In 1971, at the height of the hippie revolution, an abandoned military area was taken over by locals who declared it “Freetown Christiana” in protest against the Danish government. In response to public pressure, the government allowed the community to grow, but constantly monitoring it as a social experiment.
As a free state, Christiania is independent from the city of Copenhagen, governed by its own set of laws apart from the Danish law. The citizens of Christiania maintain a free-spirited culture, practicing meditation and Yoga, caring for the environment, sharing the love, and of course, doing light drugs. Drug practice in the Freetown has always been a controversy. It took some time before Christiania legally banned commerce of hard drugs like cocaine and heroin. There’s a street called “Pusher Street” where until 2004 drugs like marijuana and skunk weed were openly bartered before the Danish government took action and forbade it.
Other laws forbid violence, stealing, and bringing of weapons such as knives and guns. Aside from these laws, pretty much everything else is permitted in Christiania.

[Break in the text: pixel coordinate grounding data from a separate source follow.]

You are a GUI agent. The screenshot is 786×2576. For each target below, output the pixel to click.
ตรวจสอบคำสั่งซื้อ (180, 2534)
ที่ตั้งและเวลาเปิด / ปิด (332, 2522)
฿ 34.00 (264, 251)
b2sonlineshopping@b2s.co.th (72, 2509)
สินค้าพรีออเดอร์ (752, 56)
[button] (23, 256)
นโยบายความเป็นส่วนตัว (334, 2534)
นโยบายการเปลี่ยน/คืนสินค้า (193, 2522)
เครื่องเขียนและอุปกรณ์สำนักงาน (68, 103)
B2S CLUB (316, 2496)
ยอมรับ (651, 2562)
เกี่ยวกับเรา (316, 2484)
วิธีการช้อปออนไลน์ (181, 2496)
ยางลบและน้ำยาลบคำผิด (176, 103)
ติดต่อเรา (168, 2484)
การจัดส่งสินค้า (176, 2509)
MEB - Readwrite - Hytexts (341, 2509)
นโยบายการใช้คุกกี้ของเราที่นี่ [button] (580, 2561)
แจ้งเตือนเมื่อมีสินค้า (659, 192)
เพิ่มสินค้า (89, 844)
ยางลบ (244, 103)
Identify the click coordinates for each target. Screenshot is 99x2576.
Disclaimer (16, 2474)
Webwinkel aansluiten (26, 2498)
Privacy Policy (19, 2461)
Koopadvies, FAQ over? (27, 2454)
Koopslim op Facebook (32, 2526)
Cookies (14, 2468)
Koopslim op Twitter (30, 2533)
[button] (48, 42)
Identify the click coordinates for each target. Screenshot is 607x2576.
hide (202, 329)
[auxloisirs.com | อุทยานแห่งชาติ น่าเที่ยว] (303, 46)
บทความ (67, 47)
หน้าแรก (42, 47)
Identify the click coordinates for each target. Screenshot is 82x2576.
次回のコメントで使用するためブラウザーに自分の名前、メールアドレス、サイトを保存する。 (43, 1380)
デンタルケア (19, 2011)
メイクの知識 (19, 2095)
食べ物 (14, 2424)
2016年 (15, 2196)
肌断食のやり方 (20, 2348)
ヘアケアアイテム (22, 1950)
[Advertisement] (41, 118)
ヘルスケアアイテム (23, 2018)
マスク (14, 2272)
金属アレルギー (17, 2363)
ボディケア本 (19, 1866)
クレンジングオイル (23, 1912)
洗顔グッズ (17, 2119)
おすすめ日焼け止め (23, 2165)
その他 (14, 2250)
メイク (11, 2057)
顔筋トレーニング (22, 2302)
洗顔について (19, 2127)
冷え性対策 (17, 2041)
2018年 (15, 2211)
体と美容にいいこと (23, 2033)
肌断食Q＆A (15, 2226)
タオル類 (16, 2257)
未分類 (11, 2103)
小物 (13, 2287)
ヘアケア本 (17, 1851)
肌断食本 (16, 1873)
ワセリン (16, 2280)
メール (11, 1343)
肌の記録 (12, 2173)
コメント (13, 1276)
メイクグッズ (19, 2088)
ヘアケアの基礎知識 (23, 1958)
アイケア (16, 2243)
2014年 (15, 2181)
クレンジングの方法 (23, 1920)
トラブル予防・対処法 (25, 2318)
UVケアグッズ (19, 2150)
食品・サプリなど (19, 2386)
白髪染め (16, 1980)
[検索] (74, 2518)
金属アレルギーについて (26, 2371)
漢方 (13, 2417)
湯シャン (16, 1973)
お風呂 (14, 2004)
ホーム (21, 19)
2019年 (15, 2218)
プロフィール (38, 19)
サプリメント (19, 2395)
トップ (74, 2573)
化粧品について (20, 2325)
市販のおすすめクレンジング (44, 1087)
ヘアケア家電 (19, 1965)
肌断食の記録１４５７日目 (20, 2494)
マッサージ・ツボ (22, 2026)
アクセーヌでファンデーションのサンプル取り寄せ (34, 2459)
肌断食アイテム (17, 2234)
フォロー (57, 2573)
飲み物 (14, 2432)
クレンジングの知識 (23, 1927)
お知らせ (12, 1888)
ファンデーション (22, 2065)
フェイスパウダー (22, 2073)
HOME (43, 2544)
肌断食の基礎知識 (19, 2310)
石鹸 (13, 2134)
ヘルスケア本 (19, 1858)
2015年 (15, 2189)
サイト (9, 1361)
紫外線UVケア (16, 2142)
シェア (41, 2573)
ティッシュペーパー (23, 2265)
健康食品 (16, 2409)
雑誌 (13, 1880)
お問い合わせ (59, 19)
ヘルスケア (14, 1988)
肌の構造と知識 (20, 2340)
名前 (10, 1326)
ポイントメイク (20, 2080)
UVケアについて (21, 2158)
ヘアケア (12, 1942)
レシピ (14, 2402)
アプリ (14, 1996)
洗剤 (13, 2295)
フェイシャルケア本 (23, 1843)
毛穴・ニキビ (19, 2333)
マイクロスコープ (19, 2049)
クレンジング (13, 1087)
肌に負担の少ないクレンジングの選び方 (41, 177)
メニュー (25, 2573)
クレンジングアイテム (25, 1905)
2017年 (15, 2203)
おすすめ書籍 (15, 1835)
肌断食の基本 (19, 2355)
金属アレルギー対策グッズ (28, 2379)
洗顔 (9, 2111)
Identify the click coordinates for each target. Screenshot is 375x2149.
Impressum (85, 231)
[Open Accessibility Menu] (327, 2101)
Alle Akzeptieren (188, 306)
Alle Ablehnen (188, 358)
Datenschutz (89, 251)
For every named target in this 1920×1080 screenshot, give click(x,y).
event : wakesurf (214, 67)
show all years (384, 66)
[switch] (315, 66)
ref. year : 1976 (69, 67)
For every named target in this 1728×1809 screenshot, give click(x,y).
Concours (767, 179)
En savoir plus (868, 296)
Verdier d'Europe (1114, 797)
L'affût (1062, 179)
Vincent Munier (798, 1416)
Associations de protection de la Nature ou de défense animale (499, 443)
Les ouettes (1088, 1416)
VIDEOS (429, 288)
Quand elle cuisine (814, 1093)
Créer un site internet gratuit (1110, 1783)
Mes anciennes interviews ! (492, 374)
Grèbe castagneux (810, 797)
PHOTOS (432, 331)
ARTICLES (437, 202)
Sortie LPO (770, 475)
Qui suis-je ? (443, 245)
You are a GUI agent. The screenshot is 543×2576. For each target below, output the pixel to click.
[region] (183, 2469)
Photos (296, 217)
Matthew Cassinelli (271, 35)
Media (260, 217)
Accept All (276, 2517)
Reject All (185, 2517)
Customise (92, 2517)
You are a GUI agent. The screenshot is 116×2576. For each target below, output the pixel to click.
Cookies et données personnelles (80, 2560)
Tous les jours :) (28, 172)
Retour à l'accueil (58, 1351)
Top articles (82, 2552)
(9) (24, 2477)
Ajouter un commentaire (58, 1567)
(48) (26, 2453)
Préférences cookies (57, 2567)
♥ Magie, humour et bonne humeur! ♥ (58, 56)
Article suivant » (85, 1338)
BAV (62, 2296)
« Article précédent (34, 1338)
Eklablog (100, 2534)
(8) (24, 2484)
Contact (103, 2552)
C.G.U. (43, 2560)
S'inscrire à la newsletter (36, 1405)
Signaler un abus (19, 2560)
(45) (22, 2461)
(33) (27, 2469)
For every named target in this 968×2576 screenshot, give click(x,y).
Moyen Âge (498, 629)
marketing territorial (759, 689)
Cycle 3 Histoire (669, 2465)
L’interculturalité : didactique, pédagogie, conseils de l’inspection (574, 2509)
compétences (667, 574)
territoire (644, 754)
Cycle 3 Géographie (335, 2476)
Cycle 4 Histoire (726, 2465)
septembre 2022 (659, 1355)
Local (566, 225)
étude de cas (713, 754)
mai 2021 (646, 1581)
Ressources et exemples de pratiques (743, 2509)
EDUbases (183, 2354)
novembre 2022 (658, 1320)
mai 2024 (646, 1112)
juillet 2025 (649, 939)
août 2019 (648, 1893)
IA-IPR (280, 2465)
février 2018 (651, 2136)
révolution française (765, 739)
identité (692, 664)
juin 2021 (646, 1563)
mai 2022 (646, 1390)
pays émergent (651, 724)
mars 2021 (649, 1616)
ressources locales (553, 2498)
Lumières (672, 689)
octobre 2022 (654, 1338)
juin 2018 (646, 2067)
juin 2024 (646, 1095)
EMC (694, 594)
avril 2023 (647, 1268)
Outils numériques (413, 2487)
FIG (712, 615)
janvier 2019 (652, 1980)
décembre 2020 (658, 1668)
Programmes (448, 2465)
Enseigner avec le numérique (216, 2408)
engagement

In 2011, the government took action and proposed a real estate deal with the inhabitants of the Freetown: By 2018, the residents must officially ‘buy’ the land for DK 76 million. Today, the inhabitants of Christiania are raising funds through bank loans and events for locals and tourists alike.
While its history makes Christiania unique in the world, its environment is just as fascinating. In its 41-hectares, the Freetown is dotted with colorful, artistic houses, cozy gardens, some craft shops, eateries, and a small community market. Tourists are most certainly welcome to visit this town that the Danes proudly call their own.
Surrounded by controversy, due to its set of permissive laws, Christiania is unique in the world, and many Danish take their foreign guests here to show them something they can’t see anywhere outside Copenhagen.